A Waspy Summer

Avigail Hurvitz Prinz // Tel Aviv, Israel

These days I live in Israel. Here I’m referred to as an “Anglo Saxon” because I’m a native English speaker, but when I returned to America this past summer, to work at a summer program hosted by a fancy prep school, I was surrounded by the real Anglo Saxons, the WASPs of New England that most Israelis will never meet. Never have I had to try so hard to avoid pork products, or to simply be a vegetarian.

Growing up, my family kept milk and meat separated, but we were the kind of kosher keepers who ate ice cream for dessert after chicken dinner as long as we cleared the table. This was totally normal to us until my whole family became vegetarian.

I do keep to an exception in my kosher practice in which I will try a new kind of shellfish when it is presented to me. I have willingly tried shrimp, mussels, clams, calamari, catfish … none of which have ranked high on my must-eat-again list. Though I still can’t stomach the idea of eating pork.

I arrived in New England this summer after living for the year in Jerusalem, where all of my friends held to the very strict rules of fully kosher households, which was new for me. I kept separate sponges for milk and meat, I noted the special sponge for the Sabbath and even adhered to the color-coded knife and cutting board system that is standard in most very kosher homes.

“Didn’t you know that onions, lemon and hot pepper transfer between meat and dairy dishes?” a friend once said to me, highlighting my ignorance of some of the intricacies of a fully kosher practice.

I was only just beginning to integrate these dietary rules into my life when I traveled to New England for my waspy summer.
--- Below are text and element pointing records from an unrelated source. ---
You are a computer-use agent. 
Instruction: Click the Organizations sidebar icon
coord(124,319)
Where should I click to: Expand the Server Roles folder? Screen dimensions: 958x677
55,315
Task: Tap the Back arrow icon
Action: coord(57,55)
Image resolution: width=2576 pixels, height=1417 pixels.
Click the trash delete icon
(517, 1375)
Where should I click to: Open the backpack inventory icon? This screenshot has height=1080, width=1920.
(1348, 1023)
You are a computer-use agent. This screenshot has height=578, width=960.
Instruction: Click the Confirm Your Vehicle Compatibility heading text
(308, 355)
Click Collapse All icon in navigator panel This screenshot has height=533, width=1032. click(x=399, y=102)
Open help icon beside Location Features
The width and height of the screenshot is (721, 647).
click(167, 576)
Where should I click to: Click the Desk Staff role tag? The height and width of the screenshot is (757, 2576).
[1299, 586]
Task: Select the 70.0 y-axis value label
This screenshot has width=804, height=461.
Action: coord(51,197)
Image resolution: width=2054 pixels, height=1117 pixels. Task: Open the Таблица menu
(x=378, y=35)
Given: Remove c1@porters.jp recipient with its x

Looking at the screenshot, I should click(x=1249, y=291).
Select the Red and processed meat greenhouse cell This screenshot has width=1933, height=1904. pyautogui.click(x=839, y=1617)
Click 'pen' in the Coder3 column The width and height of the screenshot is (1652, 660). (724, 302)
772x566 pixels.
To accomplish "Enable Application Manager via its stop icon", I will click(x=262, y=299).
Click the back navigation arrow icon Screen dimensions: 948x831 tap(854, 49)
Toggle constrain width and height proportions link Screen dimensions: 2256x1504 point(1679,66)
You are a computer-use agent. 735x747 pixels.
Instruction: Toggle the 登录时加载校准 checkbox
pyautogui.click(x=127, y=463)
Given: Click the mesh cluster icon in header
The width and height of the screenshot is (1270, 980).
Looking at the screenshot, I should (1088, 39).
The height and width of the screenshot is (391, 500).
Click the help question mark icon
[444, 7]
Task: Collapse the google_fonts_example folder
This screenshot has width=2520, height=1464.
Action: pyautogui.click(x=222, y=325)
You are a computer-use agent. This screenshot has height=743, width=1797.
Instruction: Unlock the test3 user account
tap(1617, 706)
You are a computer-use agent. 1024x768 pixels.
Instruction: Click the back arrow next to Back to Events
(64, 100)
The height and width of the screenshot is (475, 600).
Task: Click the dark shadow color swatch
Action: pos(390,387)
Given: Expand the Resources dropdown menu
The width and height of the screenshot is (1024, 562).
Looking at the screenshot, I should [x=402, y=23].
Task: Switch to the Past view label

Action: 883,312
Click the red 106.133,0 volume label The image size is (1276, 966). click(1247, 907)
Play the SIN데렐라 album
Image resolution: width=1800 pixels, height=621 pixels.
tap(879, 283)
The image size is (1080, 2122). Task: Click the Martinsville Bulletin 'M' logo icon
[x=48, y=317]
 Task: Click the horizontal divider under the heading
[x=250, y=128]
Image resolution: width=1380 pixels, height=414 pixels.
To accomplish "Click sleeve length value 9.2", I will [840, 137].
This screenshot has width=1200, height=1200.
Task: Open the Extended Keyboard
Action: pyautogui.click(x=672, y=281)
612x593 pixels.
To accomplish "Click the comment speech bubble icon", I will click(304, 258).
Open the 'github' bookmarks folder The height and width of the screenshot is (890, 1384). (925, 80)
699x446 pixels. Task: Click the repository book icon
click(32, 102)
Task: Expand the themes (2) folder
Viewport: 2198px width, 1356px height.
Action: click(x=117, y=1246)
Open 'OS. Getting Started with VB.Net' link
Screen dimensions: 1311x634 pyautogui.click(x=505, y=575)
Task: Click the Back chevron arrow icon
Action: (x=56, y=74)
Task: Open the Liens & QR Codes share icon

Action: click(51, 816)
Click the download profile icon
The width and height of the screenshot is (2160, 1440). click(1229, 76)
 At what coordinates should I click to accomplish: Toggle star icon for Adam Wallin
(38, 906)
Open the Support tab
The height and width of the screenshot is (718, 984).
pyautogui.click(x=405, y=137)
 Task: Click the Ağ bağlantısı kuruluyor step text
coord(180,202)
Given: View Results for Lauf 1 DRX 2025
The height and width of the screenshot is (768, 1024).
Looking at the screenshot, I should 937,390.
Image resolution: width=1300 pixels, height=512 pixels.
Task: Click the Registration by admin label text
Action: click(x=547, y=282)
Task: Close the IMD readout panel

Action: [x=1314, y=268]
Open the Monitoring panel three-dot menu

Once I got settled into my dorm room-cum-faulty housing, I went to eat in the dining hall. First meal was a barbecue. The veggie options were corn on the cob, potato salad and dessert—not my favorite items, nor did they include much protein, but it would be okay, I thought. Every meal after that felt the same. The salad bar accoutrements weren’t filling enough, so even though garbanzo and kidney beans topped my greens nearly every day, I felt like I was eating the wimpiest, coldest food.

I wanted hot food, hence my excitement about the glorious omelet bar at breakfast. The omelet station offered a couple of options for vegetables, in addition to lots of cheese and pork three ways—bacon, ham or sausage (“you can have all three if you like,” they would say). I could wait in line, place my order and receive a fresh omelet, made custom for me.

I stood in the omelet line each morning just to order my simple standby of peppers, onion, mushroom and cheese. Thing is, my omelet was always covered with the grease of someone else’s three kinds of pork. Some days I picked bacon out of my eggs, other days I just closed my eyes and thought of Israel.

I bonded with a Sikh student over not eating pork one day. “I’m not used to eating all this white people food,” he said to me in disgust. “Beef, pork…my stomach hurts just being here… I can’t eat anything they serve.”

He was lucky enough that his family would pack him meals that he could warm up and eat once or twice a day.

At the end of the summer, the staff and faculty were treated to a surf and turf picnic. It was my first. The meal did not feature pork, but did offer typicalWASP fare: beef, clams, lobster and strawberry shortcake.

I wanted to eat something besides salad and the festive atmosphere was catchy. Treyf (non-kosher) as it was, and after a summer of restraint, I said “the hell with it,” and ate the lobster, my first ever, with a bib and everything. But it wasn’t pork. No way. Ick.